Mayor Calls for 'Balance' in Timber Creek Park
Mayor David Mayer stops short of calling for a halt to disc golf plans, but publicly asserts the project must be "done in the right way."
Mayor David Mayer addressed a group of residents' concerns over the development of a disc golf course in Timber Creek Park during Monday night's Township Council meeting.
"It has to be done in the right way," Mayer said of the project.
Timber Creek Park is a 128-acre property located off Chews Landing Road in Gloucester Township. The land is owned and maintained by Camden County.
Mayer recently walked the proposed disc golf course and wasn't thrilled with what he saw there.
"My concern was that it was really encroaching on a lot of the sensitive areas in that park," he said Monday night.
The mayor indicated he brought up his concerns with Freeholder Jeffrey L. Nash, liaison to both the Camden County Department of Parks and Camden County Division of Environmental Affairs, during a discussion earlier Monday.
"I think that we have to find a balance—a balance providing recreation here in Gloucester Township with protecting our environment," Mayer said.
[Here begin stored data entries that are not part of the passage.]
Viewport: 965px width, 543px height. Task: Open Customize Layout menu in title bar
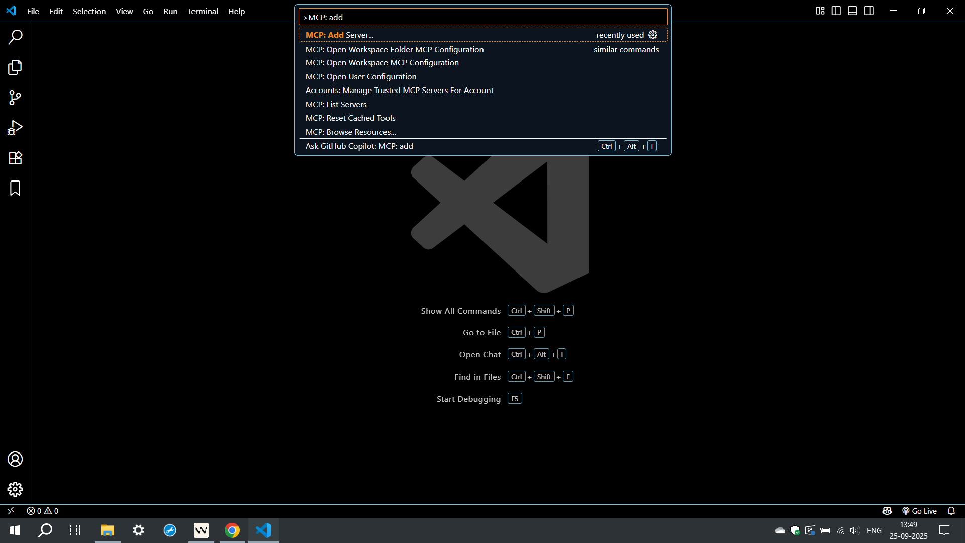pos(820,11)
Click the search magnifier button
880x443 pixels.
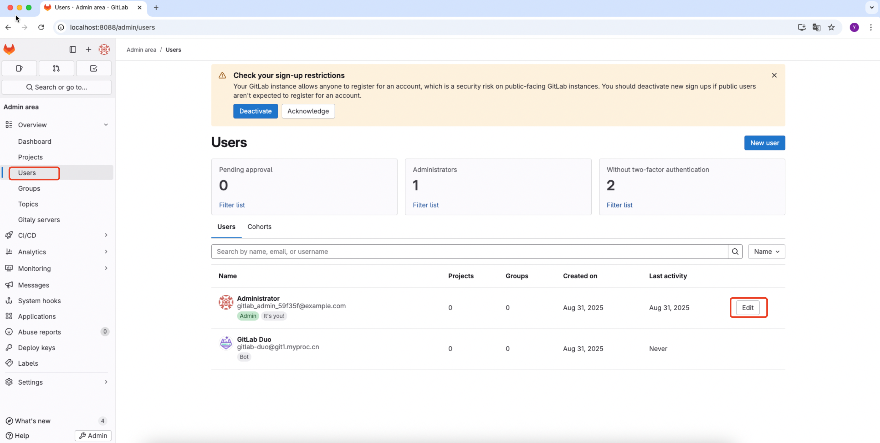pos(735,252)
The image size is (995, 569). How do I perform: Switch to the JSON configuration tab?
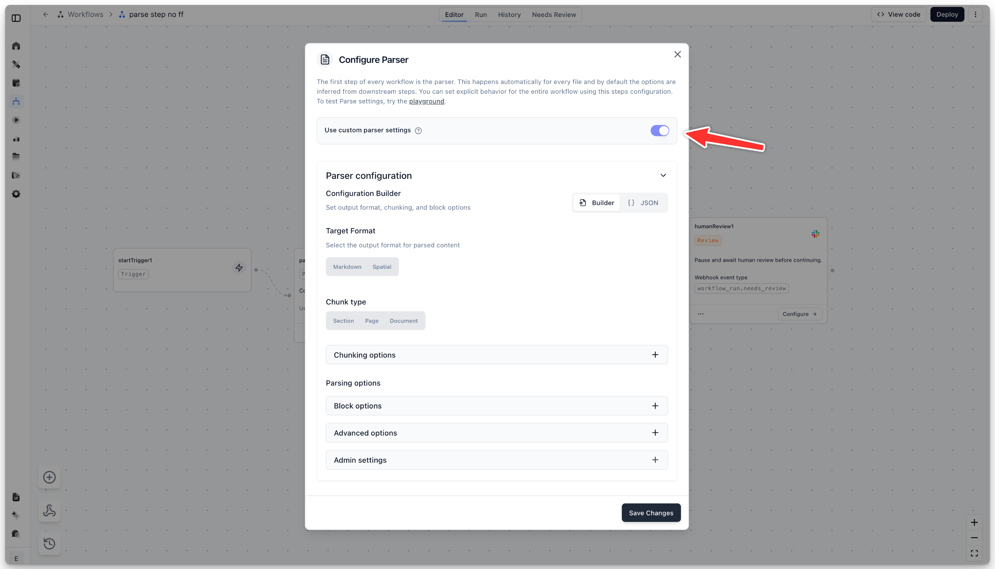pos(643,203)
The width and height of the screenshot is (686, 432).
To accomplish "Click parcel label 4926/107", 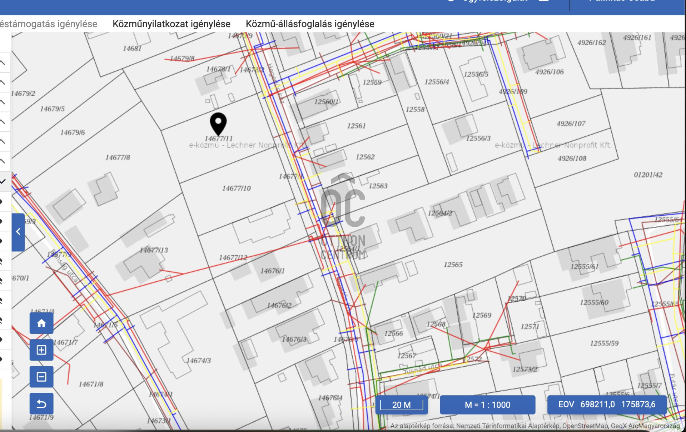I will pos(571,124).
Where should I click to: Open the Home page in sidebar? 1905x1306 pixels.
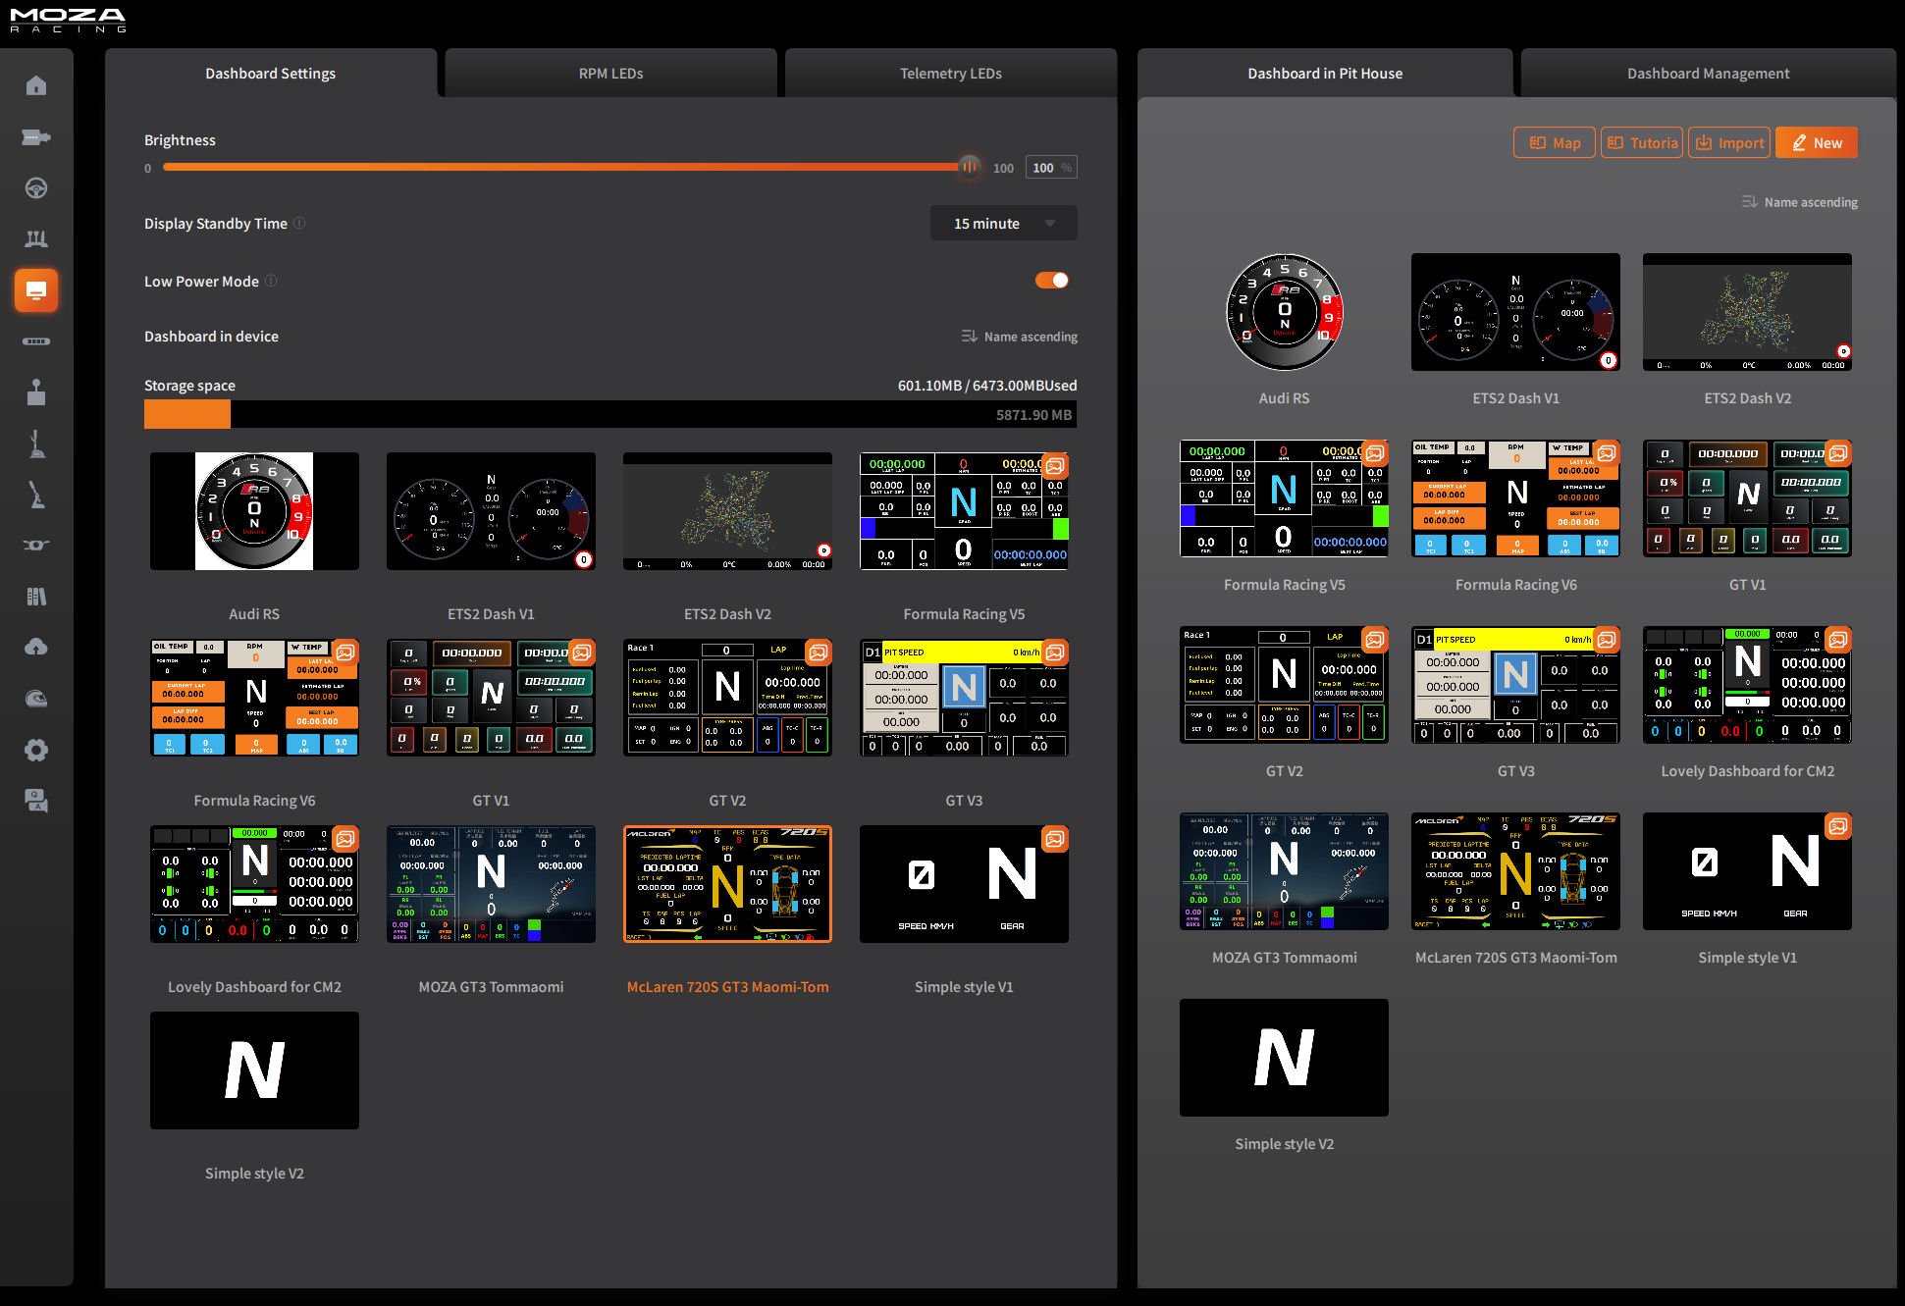36,85
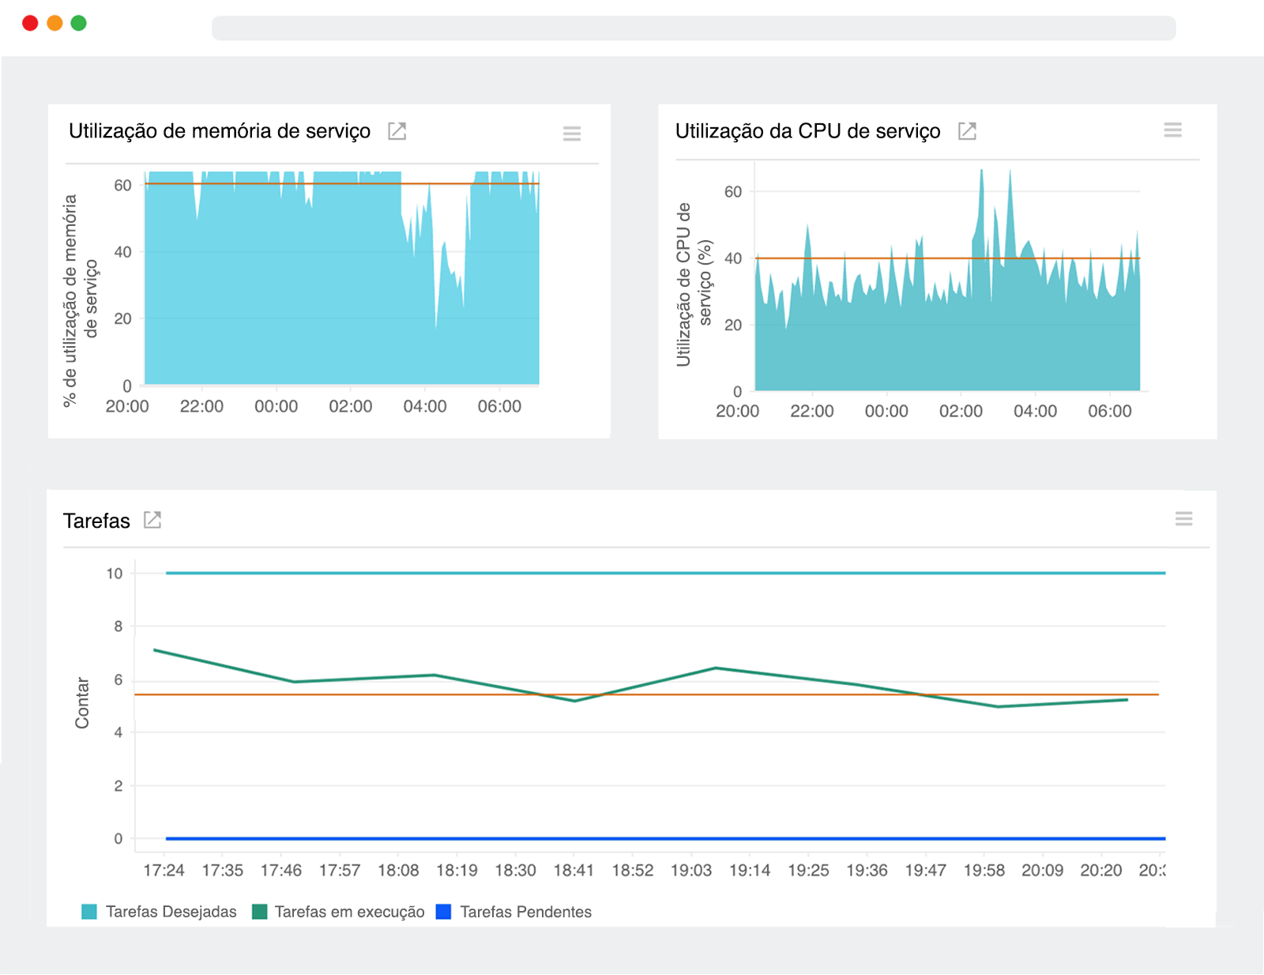Open the memory utilization chart in full screen
Viewport: 1264px width, 975px height.
pyautogui.click(x=397, y=131)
Mayer remains optimistic something will be worked out that will both protect Timber Creek Park's natural environment and provide avid disc golfers with a second Camden County course—the first opened in Voorhees earlier this year.
He did note, though, that the decision ultimately will fall on county officials, since Camden County owns the property.
"It's not a decision that I or the township get to make," the mayor said.
Mayer told Timber Creek Park activist Chris Schillizzi, who attended Monday's meeting, that he will put the concerns he expressed to Nash into writing.
Schillizzi and a few others launched the "Save Timber Creek Park" Facebook page on Sept. 28 after Schillizzi and his wife, Joanne, discovered about 50 trees had been cut down to make way for the disc golf course.
Mayer and Council President Glen Bianchini, as councilmen in 2003, fought a developer's proposal to build some 800 homes on the land now known as Timber Creek Park, the officials said.
"It is a gem, and I'm glad it's preserved," Bianchini said.